▸ Study material
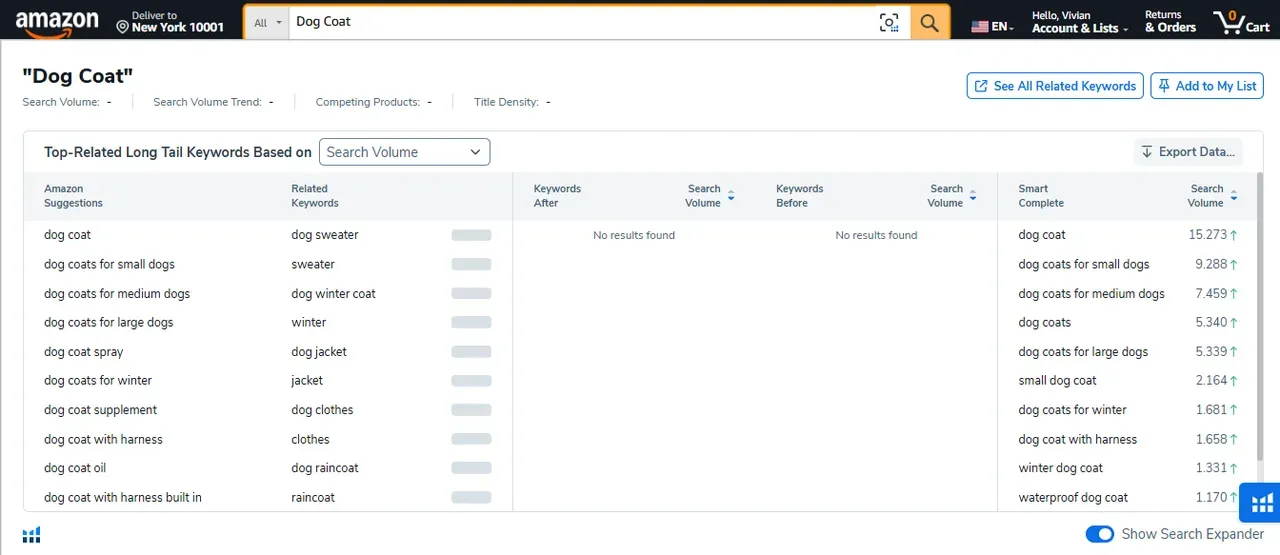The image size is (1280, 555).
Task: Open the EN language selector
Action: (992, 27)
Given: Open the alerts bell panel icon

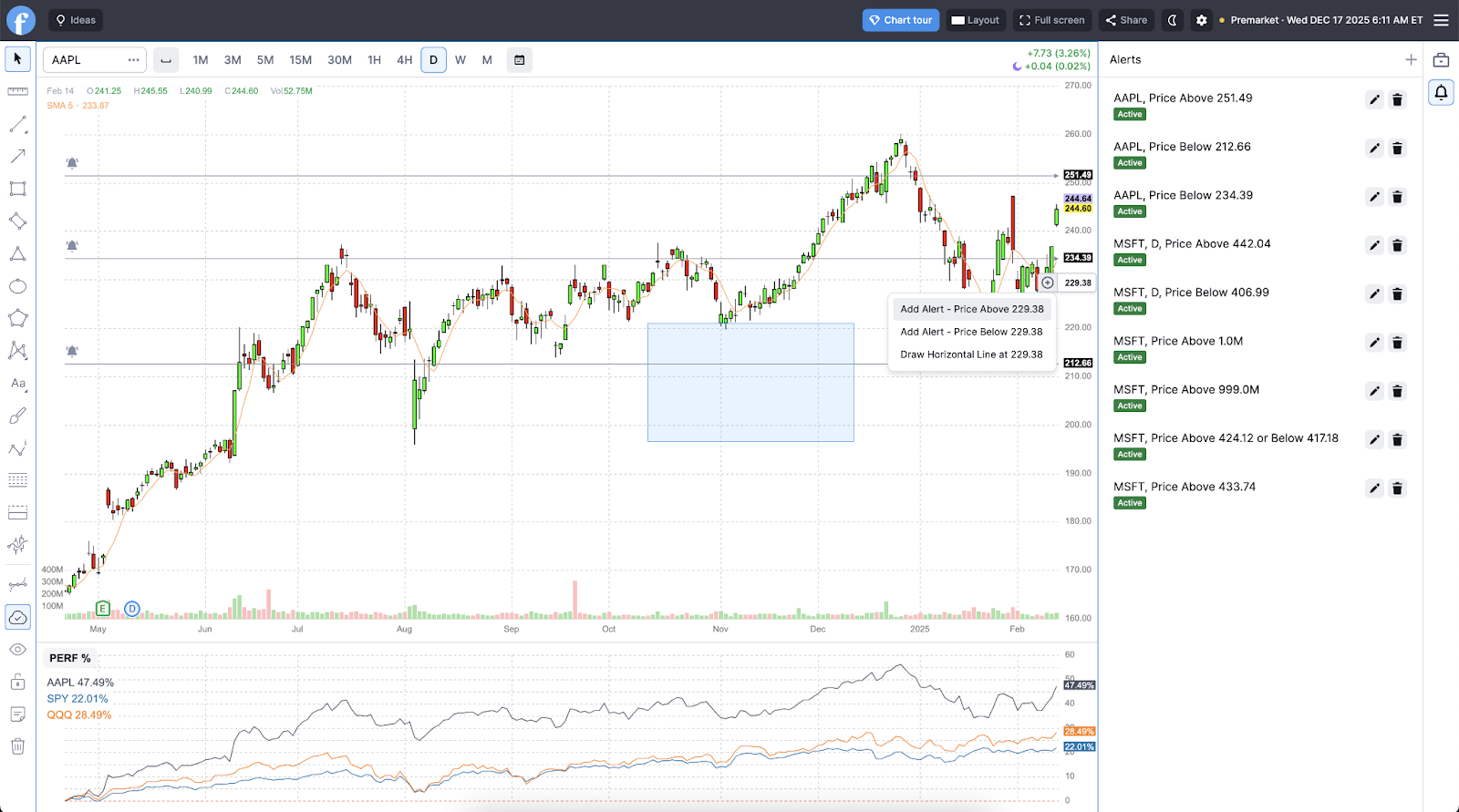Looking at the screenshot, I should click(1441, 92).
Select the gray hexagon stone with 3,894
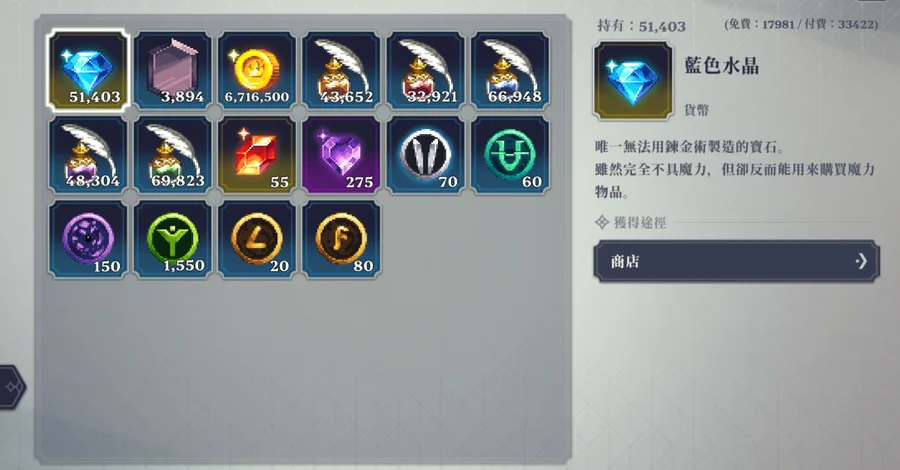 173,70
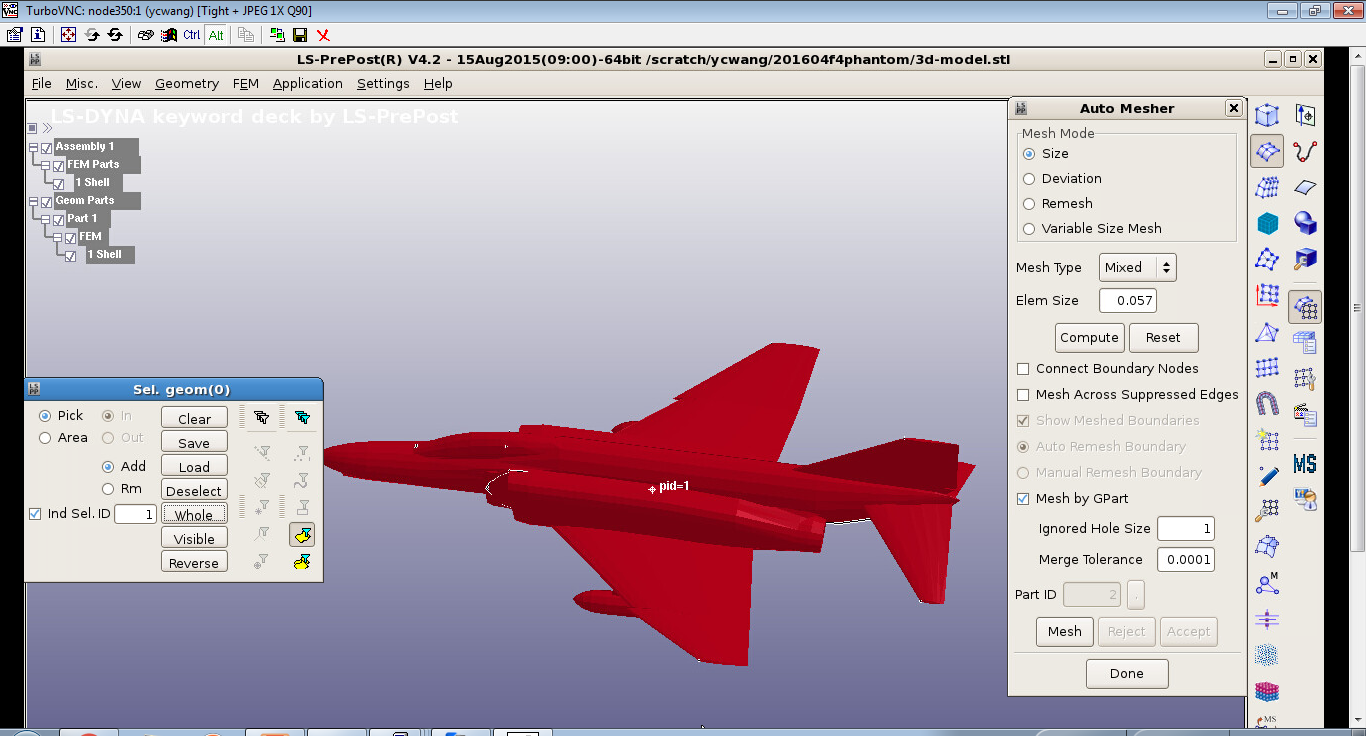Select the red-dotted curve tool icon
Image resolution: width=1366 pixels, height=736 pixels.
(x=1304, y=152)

▸ Exercise directions
In the data above, find the line containing "Given: Open the alerts bell panel icon"; from there, please write out each line through the end, exactly, with the pictures omitted.

▸ Task result
Given: Open the alerts bell panel icon

Looking at the screenshot, I should click(1441, 92).
Select the gray hexagon stone with 3,894
 173,70
Select the red-dotted curve tool icon
Image resolution: width=1366 pixels, height=736 pixels.
(x=1304, y=152)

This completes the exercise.